_EXERCÍCIO 1_
Segundo o texto de leitura, qual é o principal assunto do livro de Cláudio Moreno?
_EXERCÍCIO 2_
Reescreva de forma mais breve o parágrafo do texto de leitura que começa com "Que ninguém espere coerência", mantendo os fatos principais.
_EXERCÍCIO 3_
Prossiga o texto de leitura sobre o uso do hífen a partir da última frase apresentada.

Entender as razões da aparentemente complicada Língua Portuguesa, aprender os seus princípios funcionais e descobrir prazerosamente as suas maravilhas: é o que o conceituado professor Cláudio Moreno pretende partilhar com leitores e alunos neste Guia prático do Português correto – para gostar de aprender. Com uma linguagem totalmente acessível e não-acadêmica, utilizando um tom coloquial bem-humorado, ágil e compreensível a todos, Moreno aborda as principais questões do nosso idioma. Este livro não dita leis rígidas, mas parte de uma ampla e moderna visão da língua, segundo a qual o uso é que define as regras, não o contrário. Moreno substitui as usuais e frias regras gramaticais pela simples explicação e compreensão dos fenômenos do Português, sempre aguçando a curiosidade dos leitores. O principal assunto deste livro é a Ortografia: são tratadas dúvidas a respeito do emprego das letras e do hífen, de acentuação e sinais e de pronúncia.
Com Guia prático do Português correto – para gostar de aprender, o Português recupera sua devida dignidade, enquanto o leitor aprende e se diverte
3. Como se escreve: hífen e assemelhados
Que ninguém espere coerência no uso do hífen; não há exagero algum quando Mattoso Câmara Jr. afirma que “o emprego deste sinal gráfico é incoerente e confuso”. Os ortógrafos divergem entre si e do que ficou estabelecido no atual VOLP. Não existe, nem poderá existir um critério unitário quanto ao seu emprego, porque as palavras em que este sinal mais aparece – os substantivos e os adjetivos compostos – constituem uma área extremamente movediça, simplesmente porque não sabemos ao certo se estamos diante de um verdadeiro vocábulo ou de uma simples locução (um sintagma). Por que o Aurélio registra pedra filosofal, pedra lascada, pedra de toque, mas pedra-ímã, pedra-sabão e pedra-mármore? Por que pára-sol, vai-volta, passa-pé e sangue-frio, mas girassol, vaivém, pontapé e sanguessuga? Escreve-se anteontem e antes de ontem, ponto e vírgula e ponto-e-vírgula – e, seja junto ou separado, sempre haverá justificativas para uma ou a outra forma.

_TRECHO DOS DADOS_
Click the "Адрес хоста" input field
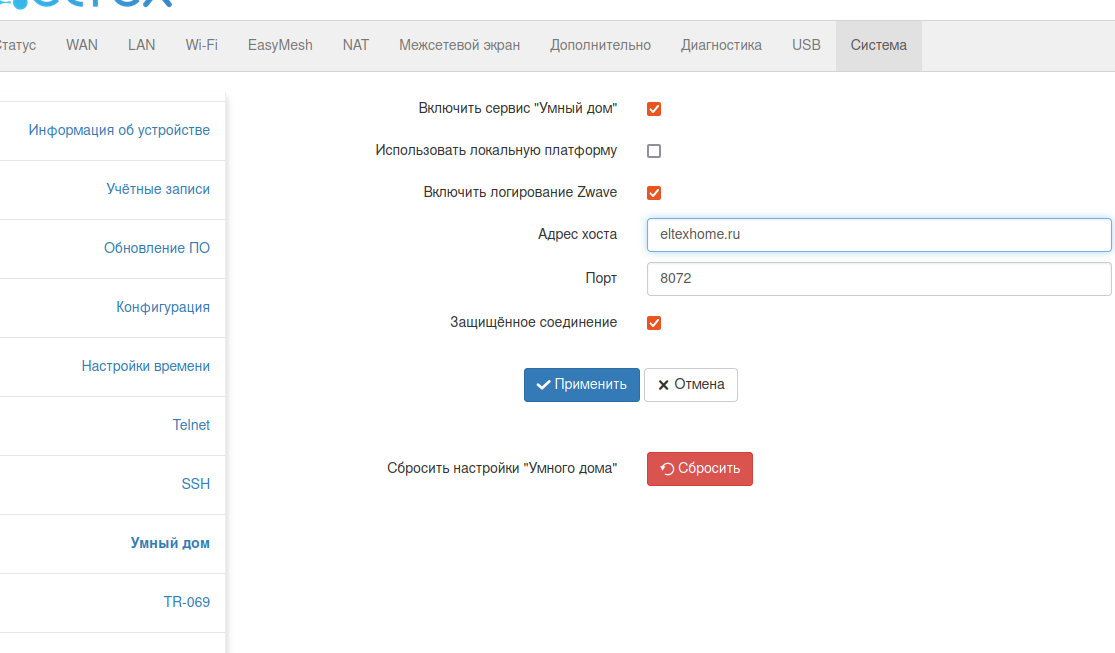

_RESPOSTA ESPERADA 1_
A Ortografia.

_RESPOSTA ESPERADA 2_
O uso do hífen é incoerente e confuso, como afirma Mattoso Câmara Jr., e os ortógrafos divergem entre si e do atual VOLP. Não pode haver um critério único, pois o hífen aparece sobretudo em substantivos e adjetivos compostos, área instável em que não se sabe ao certo se há um vocábulo ou uma locução. Assim, o Aurélio registra pedra filosofal, mas pedra-sabão. Do mesmo modo, temos pára-sol, mas girassol. Escreve-se também anteontem e antes de ontem, ponto e vírgula e ponto-e-vírgula, e sempre haverá justificativas para uma ou outra forma.

_RESPOSTA ESPERADA 3_
A única regulamentação mais ou menos organizada do hífen refere-se aos vocábulos formados com prefixos, que, por existirem em número limitado, permitem (ao contrário dos compostos comuns) uma razoável padronização. Há, por exemplo, prefixos que sempre serão seguidos de hífen: ex- (“o que não é mais”), vice- e todos os prefixos que receberem acento gráfico (pré-, pós-, etc.): ex-marido, vice-prefeito, pré-fabricado, pós-operatório. Assim dispunha a Reforma de 1943, assim dispõe o atual Acordo.
Mudanças no hífen com prefixos
Das novas regras introduzidas pela atual Reforma, três vieram realmente aperfeiçoar nossa ortografia e facilitar o trabalho do usuário (se o Acordo apenas acrescentasse estas três regras ao sistema 1943-1971, teríamos chegado muito perto da perfeição):
1. Usaremos hífen sempre que o prefixo terminar por vogal idêntica à que inicia o segundo elemento: anti-inflamatório, micro-onda, micro-organismo, neo-ortodoxo. Se as vogais forem diferentes, contudo, não há hífen: antiestático, microindústria, neoexpressionismo, infraestrutura, autoestrada. Esta regra é um grande progresso em comparação com o sistema anterior, porque não exige memorização alguma por parte do usuário. Encontraram-se duas vogais idênticas? Hífen.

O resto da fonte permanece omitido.